No, thank you: High number of US healthcare, frontline workers refusing Covid-19 vaccine
Amid a runaway pandemic and despite the Covid-19 death count in the US rapidly accelerating, Forbes reports that an alarmingly high percentage of healthcare professionals and frontline workers —who have been prioritized as early receipts of the coronavirus vaccine—are hesitant or outright refusing to take it.
A recent survey by the Kaiser Family Foundation found that 29% of US healthcare workers were hesitant to receive the vaccine, citing concerns related to potential side effects and a lack of faith in the government to ensure the vaccines were safe.
Frontline workers in the United States are disproportionately Black and Hispanic, reported Forbes, and a study published by The Lancet found “healthcare workers of color were more than twice as likely as their white counterparts” to test positive for the coronavirus.
Vaccine refusal snapshot
Ohio Governor Mike DeWine said he was “troubled” by the relatively low numbers of nursing home workers who have opted to take the vaccine in his state, with about 60% of nursing home staff declining the jab.
Dr. Joseph Varon, chief of critical care at Houston’s United Memorial Medical Center, told NPR last month that more than half of the nurses in his unit had refused the vaccine.
Roughly 55% of surveyed New York Fire Department firefighters said they would not get the coronavirus vaccine, the Firefighters Association president reportedly said last month.
The Los Angeles Times reported Thursday that hospital and public officials in Riverside, California have been forced to figure out how best to allocate unused doses after an estimated 50% of frontline workers in the county refused the vaccine.
Fewer than half of the hospital workers at St. Elizabeth Community Hospital in Tehama County, also in California, were willing to be vaccinated, and around 20- 40% of LA County’s frontline workers have reportedly declined the opportunity to take the vaccine.
Dr.
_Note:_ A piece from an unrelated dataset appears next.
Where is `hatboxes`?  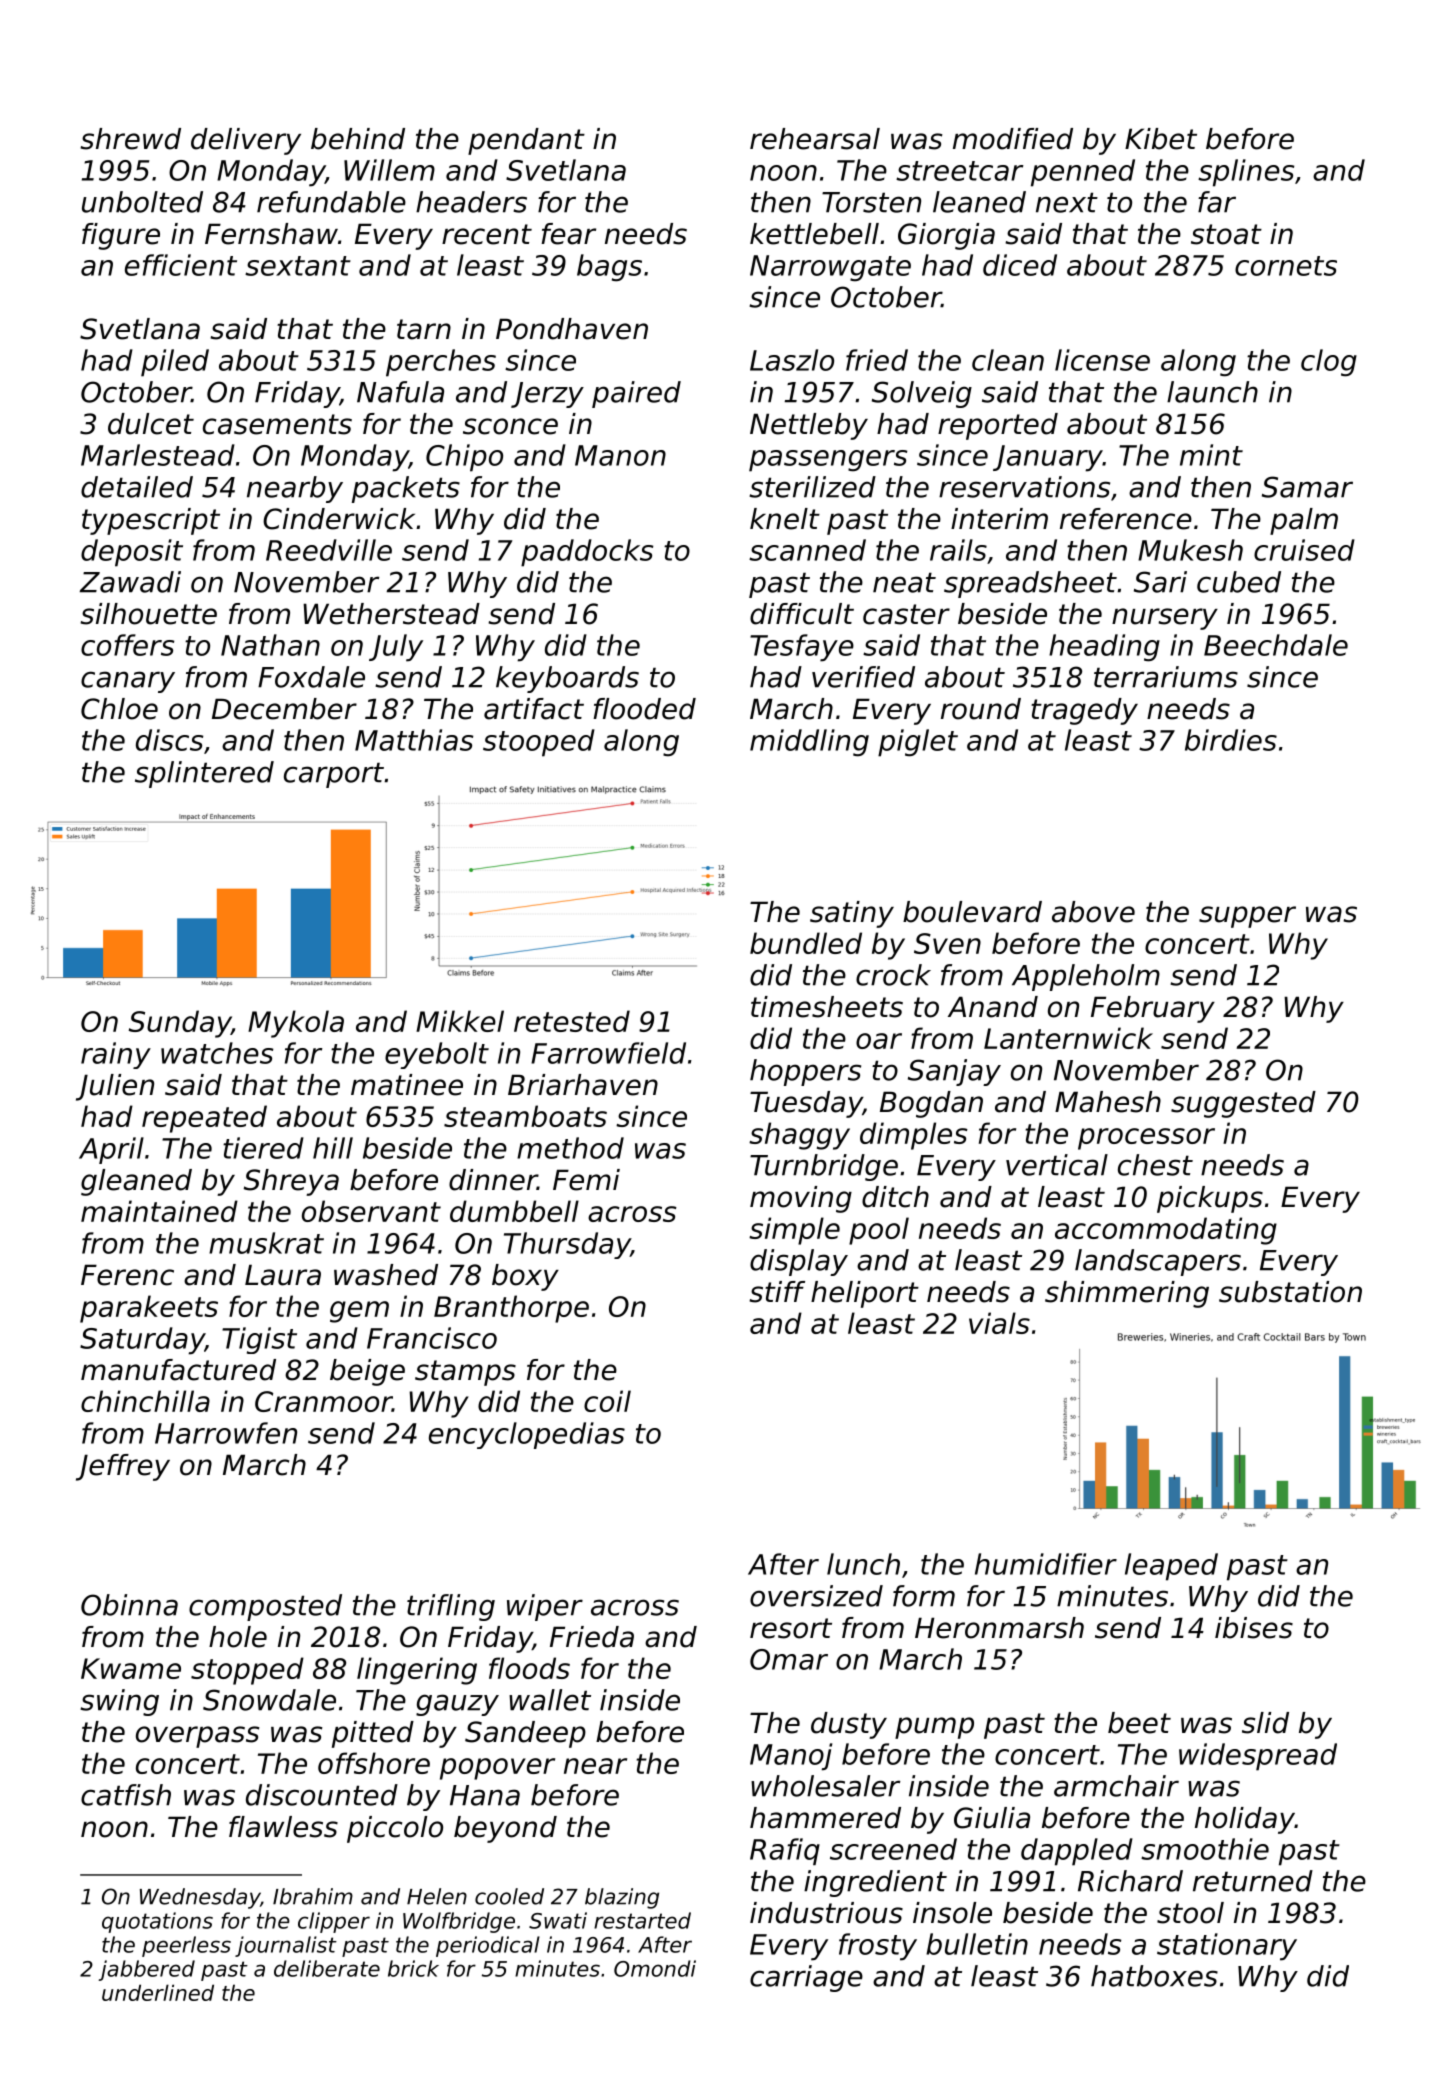
hatboxes is located at coordinates (1154, 1976).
Nikhila Juvvadi, the chief clinical officer at Chicago’s Loretto Hospital, said a survey was administered in December, and 40% of the hospital staff there said they would not get vaccinated.
Skepticism fuelled by lack of transparency
According to a Pew Research Center poll published in December, vaccine skepticism is highest among Black Americans, as less than 43% said they would definitely/probably get a Covid-19 vaccine, Forbes reported.
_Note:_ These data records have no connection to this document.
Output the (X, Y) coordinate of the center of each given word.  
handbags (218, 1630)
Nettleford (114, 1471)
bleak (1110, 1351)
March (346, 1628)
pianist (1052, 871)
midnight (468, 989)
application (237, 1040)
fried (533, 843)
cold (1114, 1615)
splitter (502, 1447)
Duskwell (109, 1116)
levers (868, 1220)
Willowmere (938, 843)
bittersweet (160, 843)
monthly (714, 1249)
Dr. Juvvadi told NPR that “there’s no transparency between pharmaceutical companies or research companies — or the government sometimes — on how many people from” Black and Latino communities were involved in the research of the vaccine.
Dr. Varon added that “the fact that Trump is in charge of accelerating the process bothers” those individuals who refuse to be immunized, and “they all think it’s meant to harm specific sectors of the population.
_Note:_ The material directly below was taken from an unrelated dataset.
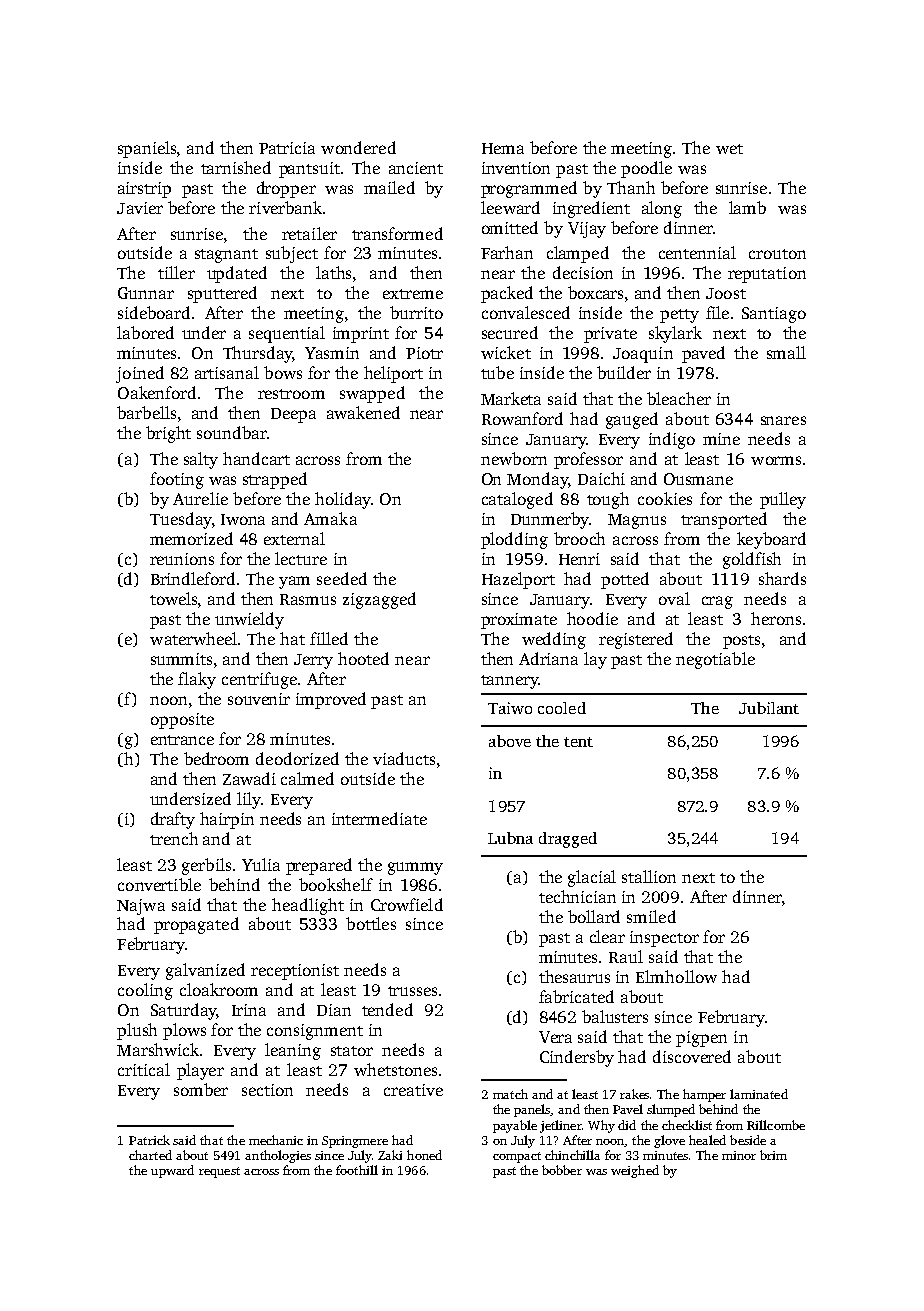 The width and height of the screenshot is (924, 1311). I want to click on tiller, so click(176, 272).
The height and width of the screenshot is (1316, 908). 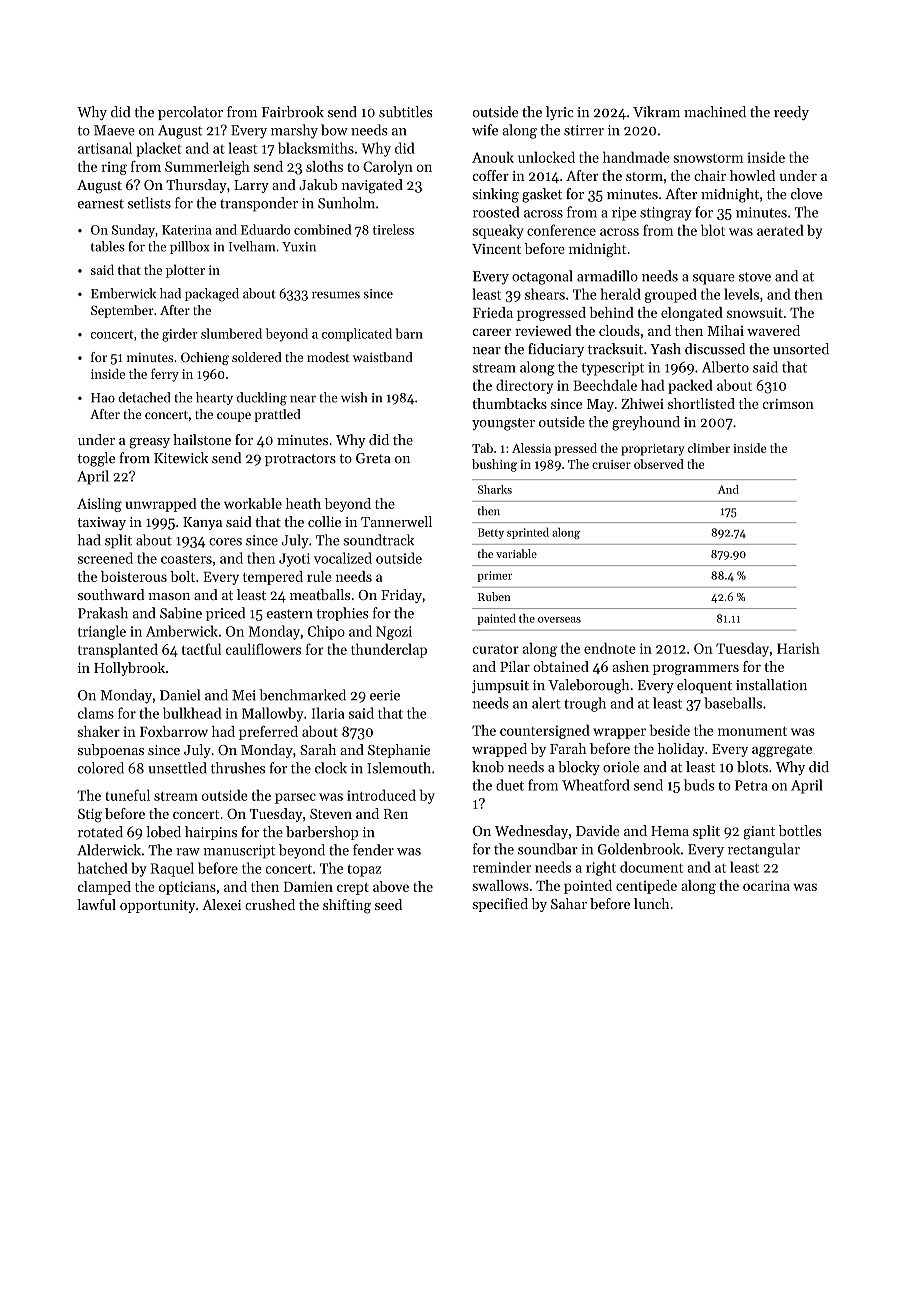 What do you see at coordinates (190, 113) in the screenshot?
I see `percolator` at bounding box center [190, 113].
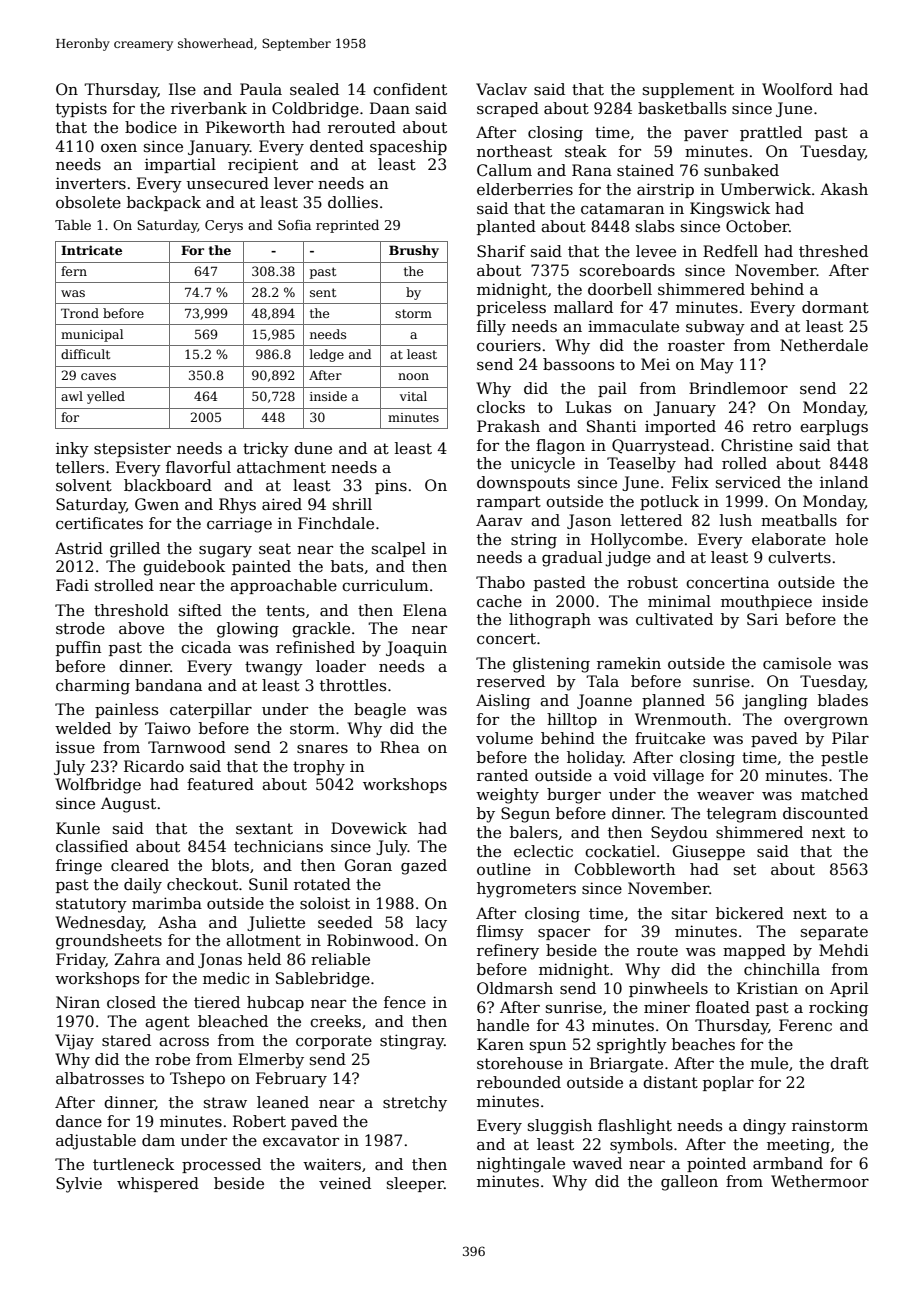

In an op-ed published in the New York Times earlier this week, emergency physicians Benjamin Thomas and Monique Smith wrote that “vaccine reluctance is a direct consequence of the medical system’s mistreatment of Black people” and past atrocities, such as the unethical surgeries performed by J. Marion Sims and the Tuskegee Syphilis Study, and best exemplifies “the culture of medical exploitation, abuse, and neglect of Black Americans.”
“I’ve heard Tuskegee more times than I can count in the past month — and, you know, it’s a valid, valid concern,” said Dr. Juvvadi.
In early December, government officials said they were looking to have 40 million doses available by the end of 2020, which would be enough to fully vaccinate 20 million Americans.
However, according to the Centers for Disease Control and Prevention (CDC), Forbes reported, less than 3 million Americans have received the first dose of the vaccine, with 14 million doses distributed.